Neither her fear nor the rain showed any mercy for the rest of the day, which meant that when Dani stumbled through the back door of the café at the start of her shift that evening, she was wracked with anxiety and wearing her mustard-colored rain slicker of thrift store provenance.
The coat had come with a guarantee that it had been waterproofed by a mage in its previous life, but the spell seemed to have backfired, because she always felt a little moister after wearing it.
The café was packed. The bar was a hot mess, and so were the two baristas running things, both pink-faced and frazzled.
Dani sent Amelie, the girl making drinks, on break and slipped gratefully into her spot behind the espresso machine while Joel stayed on register.
Six lattes were waiting to be made, there were almost no beans left in the grinder, and only one steaming pitcher was clean.
It was just what she needed to distract her, with her mind tormented by the thought of a professor who could ruin her life with a single report to the school.
Suspension, expulsion, a flogging in the quad—nothing was off-limits in Dani’s hysterical hypotheticals.
Oh, and there was also the matter of the cute boy who said he’d come see her again tonight. Even with everything that had happened, she couldn’t help scanning the crowd.
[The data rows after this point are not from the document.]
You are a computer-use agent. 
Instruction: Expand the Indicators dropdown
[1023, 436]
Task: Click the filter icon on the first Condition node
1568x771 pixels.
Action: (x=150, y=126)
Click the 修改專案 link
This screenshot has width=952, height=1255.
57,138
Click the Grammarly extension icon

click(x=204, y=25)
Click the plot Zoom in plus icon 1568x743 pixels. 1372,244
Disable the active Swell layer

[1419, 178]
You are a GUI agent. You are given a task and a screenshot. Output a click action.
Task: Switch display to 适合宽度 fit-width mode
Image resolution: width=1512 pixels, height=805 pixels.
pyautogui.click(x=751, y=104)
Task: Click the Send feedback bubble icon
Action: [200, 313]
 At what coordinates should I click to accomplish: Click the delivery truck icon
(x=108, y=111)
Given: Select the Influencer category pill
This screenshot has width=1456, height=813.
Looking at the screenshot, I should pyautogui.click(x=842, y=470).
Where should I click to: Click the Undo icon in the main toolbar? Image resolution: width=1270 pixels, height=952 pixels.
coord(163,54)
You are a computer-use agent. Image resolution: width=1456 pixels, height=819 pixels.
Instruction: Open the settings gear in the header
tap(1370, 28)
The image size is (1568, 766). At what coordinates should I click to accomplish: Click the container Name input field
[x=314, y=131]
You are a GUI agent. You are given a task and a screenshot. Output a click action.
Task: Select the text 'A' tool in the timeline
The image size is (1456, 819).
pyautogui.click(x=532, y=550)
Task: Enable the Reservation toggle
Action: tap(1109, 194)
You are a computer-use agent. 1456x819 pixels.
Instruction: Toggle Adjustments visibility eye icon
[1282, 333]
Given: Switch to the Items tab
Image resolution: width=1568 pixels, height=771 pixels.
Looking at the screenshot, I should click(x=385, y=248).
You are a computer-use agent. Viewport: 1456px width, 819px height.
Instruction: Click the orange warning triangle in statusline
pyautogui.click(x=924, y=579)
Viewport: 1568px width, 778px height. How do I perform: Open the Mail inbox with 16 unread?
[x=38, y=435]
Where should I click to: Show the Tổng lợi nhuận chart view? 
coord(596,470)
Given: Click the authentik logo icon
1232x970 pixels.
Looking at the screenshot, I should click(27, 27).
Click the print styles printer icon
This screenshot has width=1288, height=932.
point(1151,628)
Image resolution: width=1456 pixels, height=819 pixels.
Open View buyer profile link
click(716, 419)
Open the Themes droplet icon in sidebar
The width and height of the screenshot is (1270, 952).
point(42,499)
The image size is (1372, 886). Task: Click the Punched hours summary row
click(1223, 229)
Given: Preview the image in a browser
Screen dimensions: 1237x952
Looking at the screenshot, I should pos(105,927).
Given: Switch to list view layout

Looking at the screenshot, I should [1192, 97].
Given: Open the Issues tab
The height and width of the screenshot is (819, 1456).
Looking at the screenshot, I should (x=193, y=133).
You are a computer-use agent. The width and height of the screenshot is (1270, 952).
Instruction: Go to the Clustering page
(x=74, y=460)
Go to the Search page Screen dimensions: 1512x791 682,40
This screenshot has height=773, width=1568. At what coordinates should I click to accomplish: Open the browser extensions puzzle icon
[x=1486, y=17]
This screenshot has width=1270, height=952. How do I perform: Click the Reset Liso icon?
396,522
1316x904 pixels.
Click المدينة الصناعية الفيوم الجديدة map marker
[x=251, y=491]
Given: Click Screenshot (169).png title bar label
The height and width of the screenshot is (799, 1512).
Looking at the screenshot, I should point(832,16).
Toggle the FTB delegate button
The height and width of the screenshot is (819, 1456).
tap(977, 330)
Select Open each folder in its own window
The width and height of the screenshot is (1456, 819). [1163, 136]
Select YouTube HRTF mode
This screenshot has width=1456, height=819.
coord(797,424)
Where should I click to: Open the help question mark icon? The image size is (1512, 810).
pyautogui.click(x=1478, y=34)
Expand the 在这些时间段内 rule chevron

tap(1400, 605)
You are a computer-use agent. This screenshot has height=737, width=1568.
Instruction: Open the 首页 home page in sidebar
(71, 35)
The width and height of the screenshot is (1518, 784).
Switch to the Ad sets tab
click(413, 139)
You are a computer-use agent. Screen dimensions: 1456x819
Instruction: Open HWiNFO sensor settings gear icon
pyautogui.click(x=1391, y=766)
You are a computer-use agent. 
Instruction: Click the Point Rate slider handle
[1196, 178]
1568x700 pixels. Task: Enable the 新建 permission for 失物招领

Her jaw clenched with disappointment when the search yielded no Kass-related results.
All she could do was throw herself wholeheartedly into her routine, attempting to focus all her brainpower on foaming milk and pulling shots.
Her flow was interrupted only once, by the appearance of Oliver, but it was too busy for them to say anything to each other beyond a quick hello.
Once the nine o’clock rush receded and she’d restocked everything, she attacked the congealed milk and syrup clinging to the countertops.
The other baristas left around ten, which meant Dani was queen of Quarter Cast until close.
Usually her nocturnal realm was a quiet one, but tonight proved to be surprisingly lively for a Monday.
She made a quad-shot Americano for a regular who worked third shift nearby, a London Fog for a sophomore she kind of recognized from her statistics class, and four PSLs for a study group who camped out at the big table in the corner.
Each customer who came through the door was an excuse not to dwell on her anxieties, but each was also a small act of devastation, because none of them was Kass.
The study group left a little before one, giving Dani an entire hour to close down and fret about everything, especially about Kass.
There was almost certainly a reasonable explanation for why he hadn’t showed up like he’d said he would; one such explanation was that he just wasn’t that interested in her.
And why would he be? She was a C student with no career plans, no free time, no money in her pocket—and now, a high likelihood of losing her scholarship before she’d even finished her first semester.
With great agony, Dani turned off the OPEN sign at 2:01 A.M. It was official: He hadn’t come.
The ghost gave a soft, tormented moan as she leaned against his door and tipped her head back in defeat.
“Me too, buddy.” She sighed. “Me fucking too.”